So, a computer has passed the ‘Turing Test’ for ‘intelligence’, has it? No, not really; in fact, no, not at all. But, boy, has it stirred up some public interest in the subject? That alone has to be good. More than that, it’s got senior computer scientists debating anew about how the test should be implemented … and even what it actually means.
The usual bite-sized version of the Turing Test (TT) for public consumption is this … Put a human in one room, in communication with both another human and a computer in a different room. In modern terms, the communication would take the form of something like a text message conversation with each. If the first human couldn’t say which of the second human or the computer was which (or got it wrong), then that would make the computer intelligent. Last week, there was widespread coverage in the press that a computer – well a computer program – had passed the test.
Well, it’s hard to know where to begin with what’s wrong with this … A possible starting point would be some questions. Many, many questions. How would the test be set up? Who are the humans? How clever (intelligent?) are they? How long have they got? (How long does the test last?) How many times is the test performed? Does it need to be repeated with different people? How consistent do the results have to be? It’s very interesting to note, at this point, that most of these uncertainties relate to the people involved in the TT. The role of the machine to be tested appears to be unambiguous … until we start trying to relate it to humans.
And, in the first instance, that may be central to the problem. We’re trying to measure what we think is a human attribute in a computer. And we’d like to measure it with some predictability or determinism. But we’re doing it by comparison to people … who generally don’t exhibit either quality. Inconsistency is almost an essential human quality, which we’re hoping to assess consistently in a machine by comparing it to an inconsistent person. Whether or not that’s a single loose end or several, doesn’t really matter; it’s very loose.
To go forward from this point, we have to go back a bit and ensure we’re being fair to Alan Turing himself. It does rather seem that many people who reference Turing’s original paper, haven’t actually read it. Its contents have almost evolved into a form of modern urban myth; it certainly doesn’t say what most people think it does.
Turing’s original concept was an entirely general one. He was interested in the concept of machine intelligence, and not really the detail. Although he did describe, in general terms, the principle of what we now think of as the TT – his so-called ‘Imitation Game’ – he never actually laid down any precise parameters. However, he did mention, at one point, his thoughts that:
I believe that in about fifty years’ time it will be possible to programme computers, with a storage capacity of about 10^9, to make them play the imitation game so well that an average interrogator will not have more than 70 per cent chance of making the right identification after five minutes of questioning. The original question, ‘Can machines think?’ I believe to be too meaningless to deserve discussion. Nevertheless I believe that at the end of the century the use of words and general educated opinion will have altered so much that one will be able to speak of machines thinking without expecting to be contradicted. I believe further that no useful purpose is served by concealing these beliefs. The popular view that scientists proceed inexorably from well-established fact to well-established fact, never being influenced by any unproved conjecture, is quite mistaken. Provided it is made clear which are proved facts and which are conjectures. no harm can result. Conjectures are of great importance since they suggest useful lines of research.

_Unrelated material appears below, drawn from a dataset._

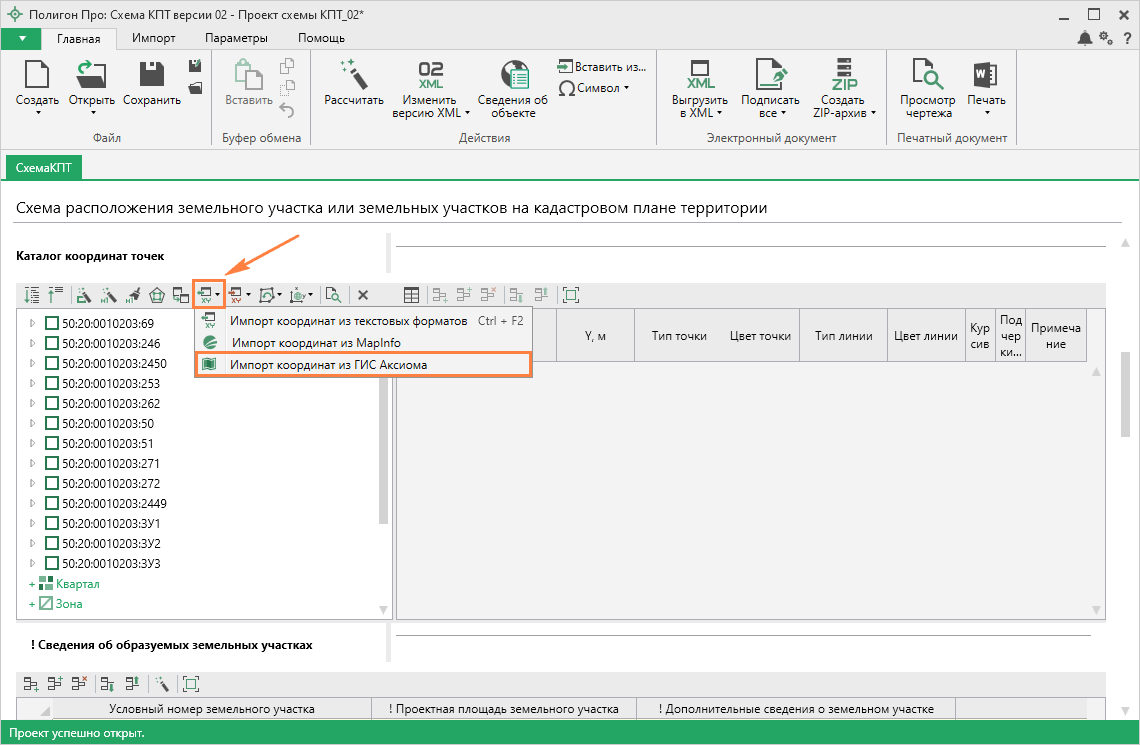Tick the checkbox for 50:20:0010203:2449
Screen dimensions: 1140x745
[52, 503]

Of course, this is essentially a philosophical discussion although, even in 1950, Turing’s insight was brilliant. Our own thinking and language relating to machine intelligence has indeed changed in exactly the way he predicted. We often describe a computer as ‘thinking’ when we’re waiting for a response. (In fact, it’s interesting to compare this concept to Robert Sawyer’s WWW Trilogy, in which ‘Webmind’ has to artificially delay it’s response in order to appear credible. This isn’t new either in last week’s stories.)

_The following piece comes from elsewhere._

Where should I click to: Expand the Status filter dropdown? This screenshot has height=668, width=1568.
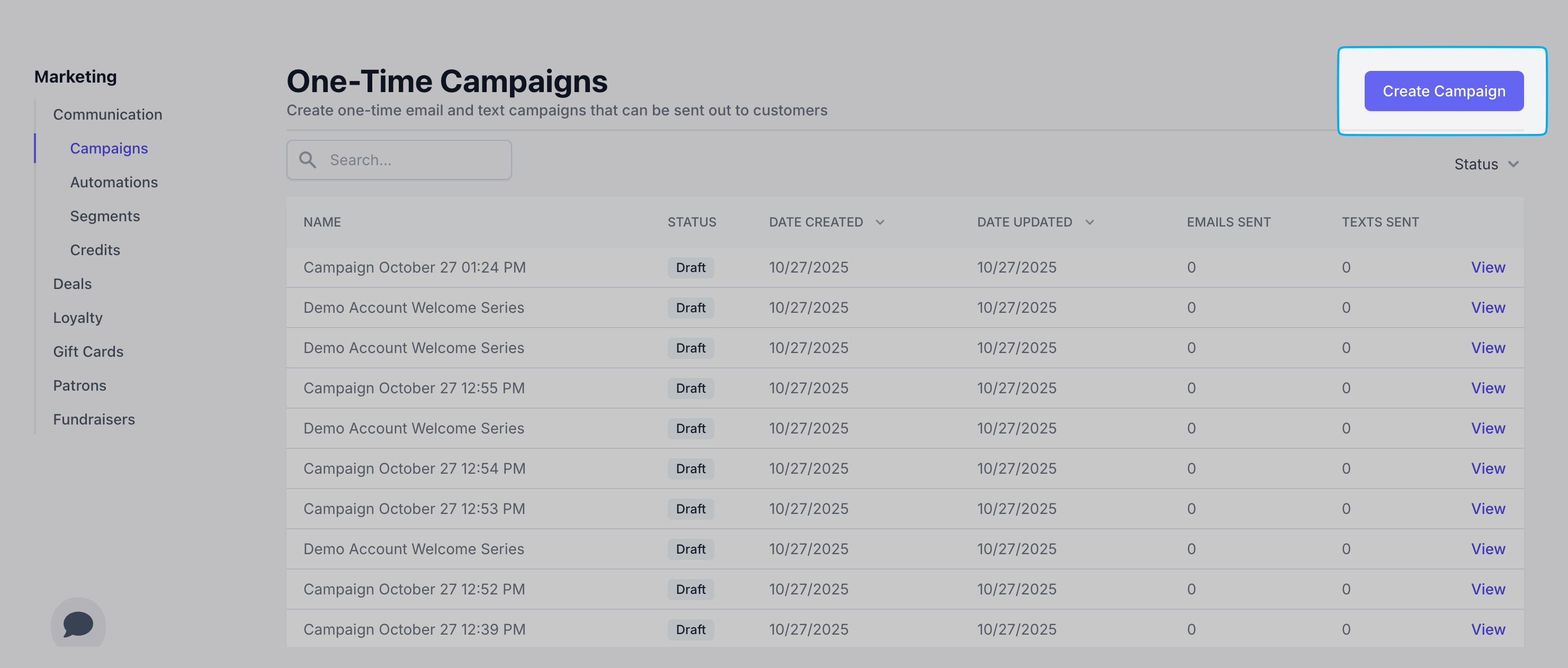1486,164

However, even if Turing wasn’t interested in detailed technical issues – at least not at this point, he knew he wasn’t going to get away without being asked them and sometimes he was prepared to offer suggestions; he even pre-empted some of them in the paper itself. And, over time, it’s these – effectively off-the-cuff – remarks that seem to have taken on a greater significance in the semi-technical media than the principles themselves.
The recent claim to have passed the TT is based on one such aside – well the comments above to be be precise. The argument was that, if a program could fool 100%-70% = 30% of ‘interrogators’ for five minutes, it would have passed the TT. This is utter, utter nonsense. Turing was making a long-term prediction, not defining the parameters of the test. Someone may as well have said, in 1900, “One day, I think a car will be able to travel at 100mph; then, and only then, will we call it a car.” Sure enough, cars eventually reached those speeds but that’s not the definition of a car. Turing’s 70% could have been 50% or 90%; five minutes could have been three or ten. What’s an ‘average interrogator’? Numbers don’t define intelligence and this isn’t what Turing was trying to do.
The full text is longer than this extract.